Apparently this isn't a typo, HTML 5 really has no DTD. Hasn't the industry already wasted enough developer-years trying to parse tag soup? Are we really going to make this disastrous blunder again?
What blunder are you talking about? HTML4.01 has DTD, XHTML1.0 has DTD, did it help in any way?
Tag soup is already there and will stay for a long time.
From all the specs so far HTML5 has the best description how to deal with it.
Yes, I do think they helped. Before HTML 2, validation didn't exist, so whether or not a document's markup made any sense was merely an opinion. "Best viewed with" was the order of the day because there was no way to know whether a browser would handle a document reasonably other than testing them together.
The web mostly interoperates now, but if we eliminate validation with HTML 5 I fully expect a return to the trainwreck we faced in 1995.

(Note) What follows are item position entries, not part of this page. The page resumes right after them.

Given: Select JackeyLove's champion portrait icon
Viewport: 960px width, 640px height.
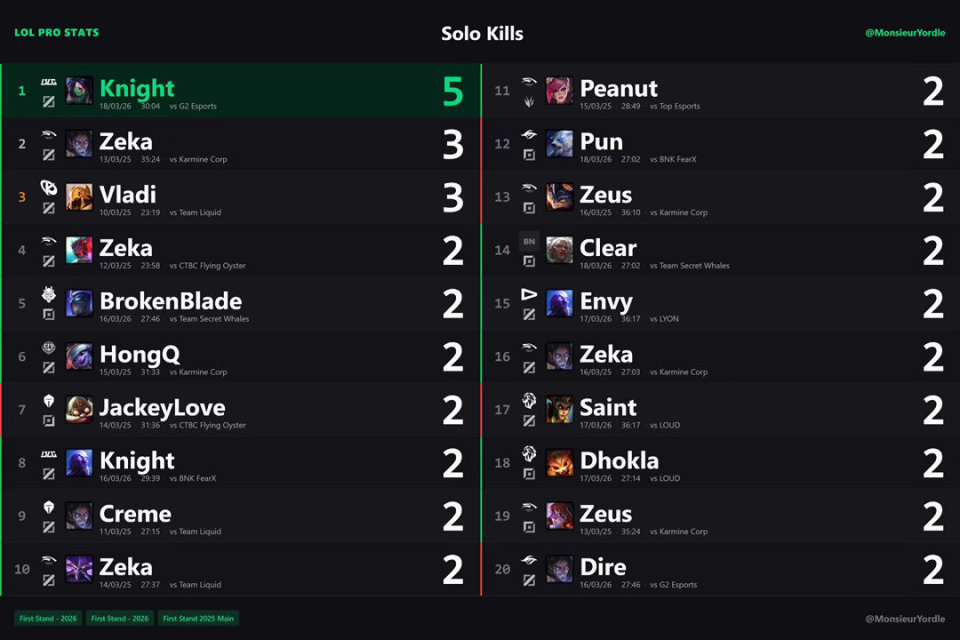Looking at the screenshot, I should 79,409.
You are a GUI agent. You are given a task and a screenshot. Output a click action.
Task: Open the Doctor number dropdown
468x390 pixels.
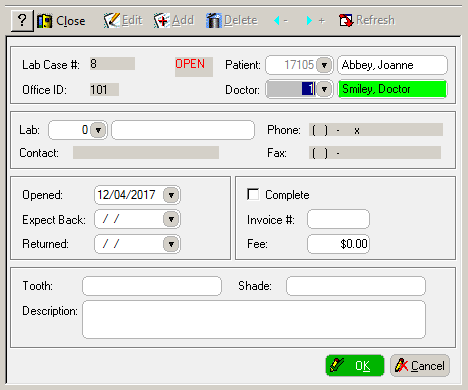[324, 89]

First, not having DTD is not the same as not being able to validate: there is a validator for HTML5, validator.nu.
You can also use XML serialization of HTML5 and XML tools to make sure your document is valid XML.
Second, having means to validate markup does not mean that authors will care and do that: what portion of document having doctype with dtd slapped on top are actually valid?
Good markup is not produced by tools, but by those who care.
Thanks! http://about.validator.nu/#pitch seems to be using a RELAX NG schema instead of a DTD, which is fine, though it's not clear where the schema actually came from. The draft alludes to "Criteria that cannot be expressed by a DTD, but can still be checked by a machine", and that's a good sign. But I can't find any formalized list of those criteria, and that's really not.
And sure, there will always be overworked or ignorant authors who roll out slipshod work. But I at least want it to be possible to expect better, as it was not before we had the first DTD for HTML.
More clearly, you are conflating two things: a Document Type Definition, which HTML5 does not have (since it is not an SGML application) and a Document Type Declaration, which HTML5 does have.
The former is (glossing over a lot here) an SGML document outlining the grammar and vocabulary of a particular markup language. The latter is a statement that a document uses a particular markup language. And such a statement does not require or imply the existence of a corresponding formal SGML definition of the language.
Right, they removed the public and system identifiers from the declaration because there will be no SGML DTD to point at. But as far as I can tell, the current draft fails to provide an official schema of any kind to take the place of a DTD.
That's because the specification instead defines the manner in which HTML5 documents should be parsed. In theory someone can provide an XML schema which defines the rules for the XML serialization of HTML5, but parsing HTML5 as HTML isn't something which (so far as I know) can be expressed in a standard machine-readable schema format.
The downside is you don't have "drop this file into an SGML parser and it works". But since that never worked with real-world SGML-based HTML anyway, the upside is that you get a parsing mechanism which actually handles the sorts of things you'll encounter in the wild.
I was also very dubious about HTML 5 until I attended a talk last May given by Mike Smith (http://sideshowbarker.net/). Slides here (for what they're worth without the talking to go with them):
Previously I was quite pro XHTML but now, not so much. Mike mentioned in his talk that he did not think that XHTML 2 specification would ever come to fruition and it appears that he was correct. The XHTML 2 Working Group's charter will expire at the end of this year and not be renewed. So it's looking more and more likely that HTML 5 is our future.
Mike seemed like a knowledgeable guy with his head screwed on right. I don't think he and the others working on HTML 5 would be doing anything to set the web back. I'm sure there will be good options for people to validate their HTML 5 mark-up.